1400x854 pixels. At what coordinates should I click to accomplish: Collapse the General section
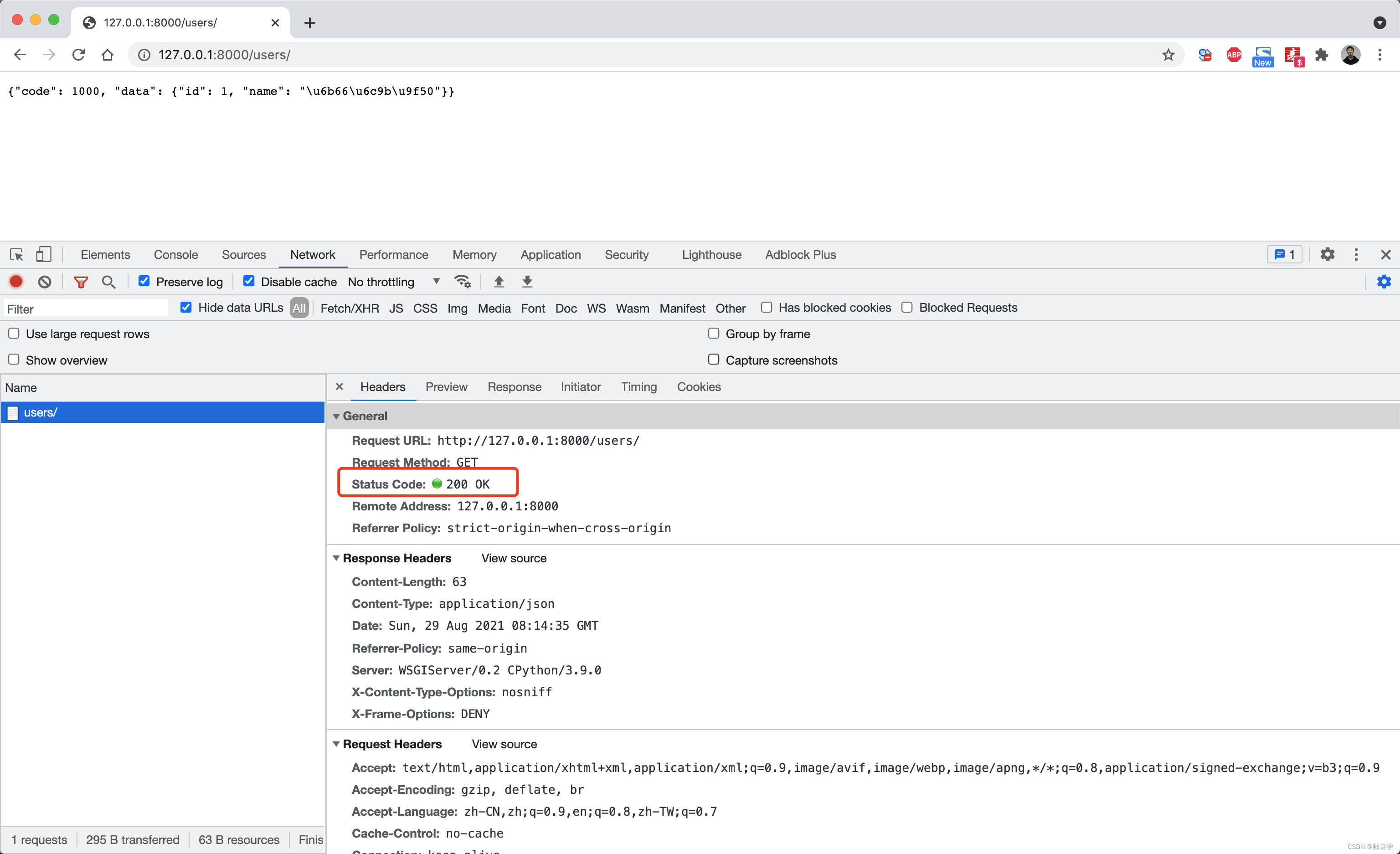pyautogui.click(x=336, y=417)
+ + +
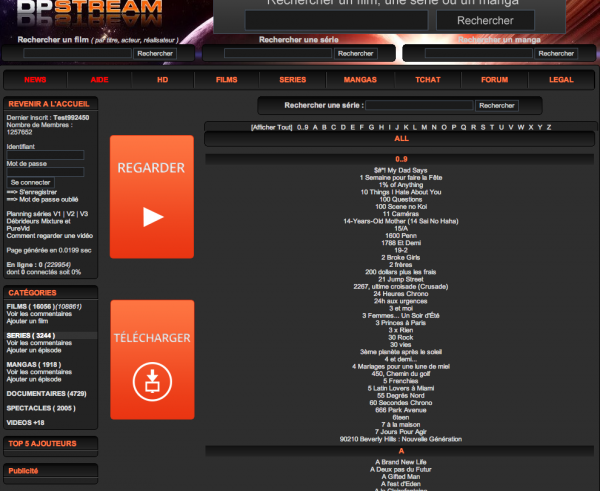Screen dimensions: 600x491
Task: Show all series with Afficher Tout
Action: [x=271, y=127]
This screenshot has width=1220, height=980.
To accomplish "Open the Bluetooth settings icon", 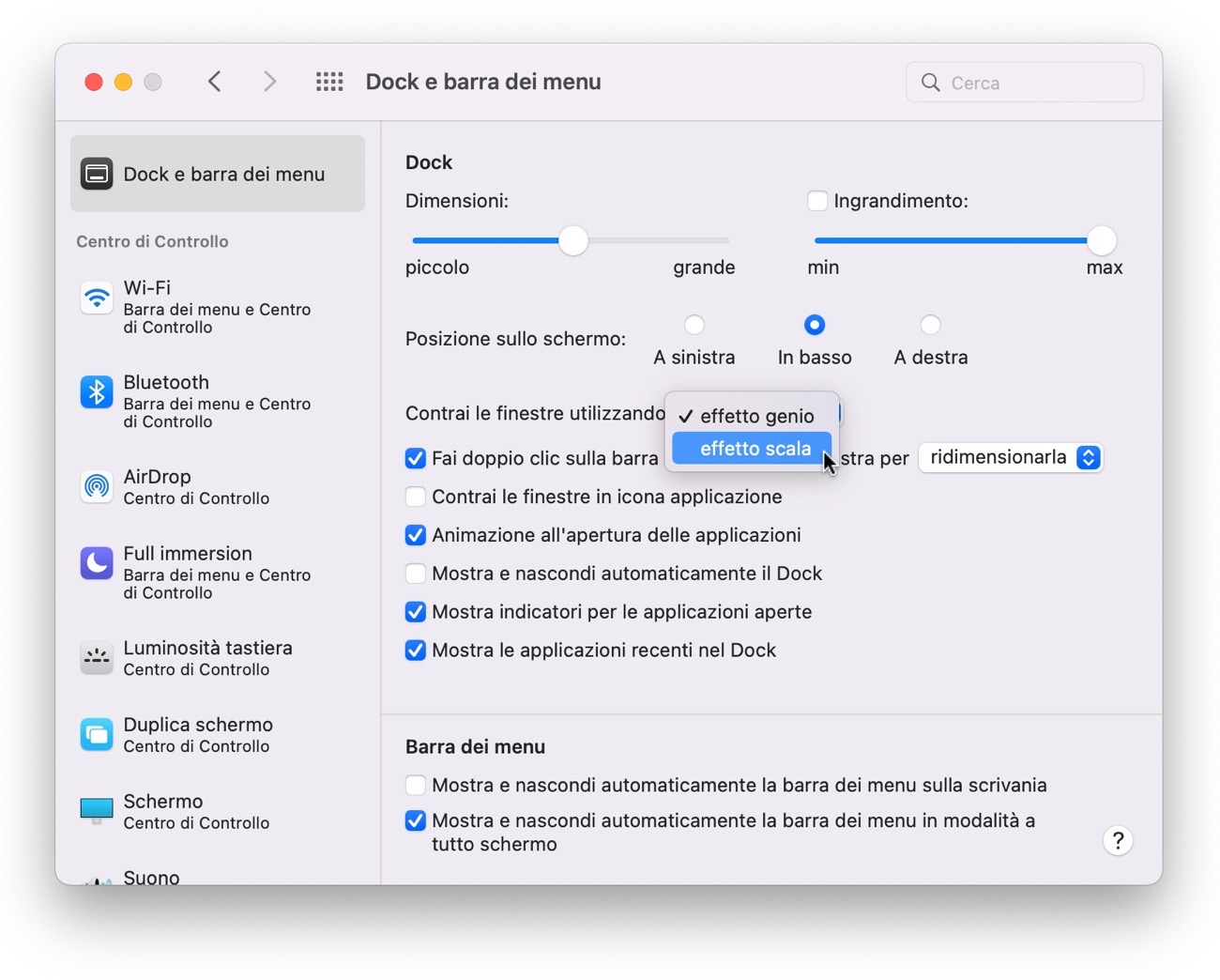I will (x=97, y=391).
+ + +
Aim
Rewrite everything from the line containing "1400x854 pixels. At" down to the line containing "pyautogui.click(x=336, y=417)", requests included, with each coordinate in the answers scaled by 2.3 and rounded to a whole number, halves rounded up. Give only those lines and leave the pictures out.

Expected answer
1400x854 pixels. At what coordinates should I click to accomplish: Collapse the General section
pyautogui.click(x=773, y=959)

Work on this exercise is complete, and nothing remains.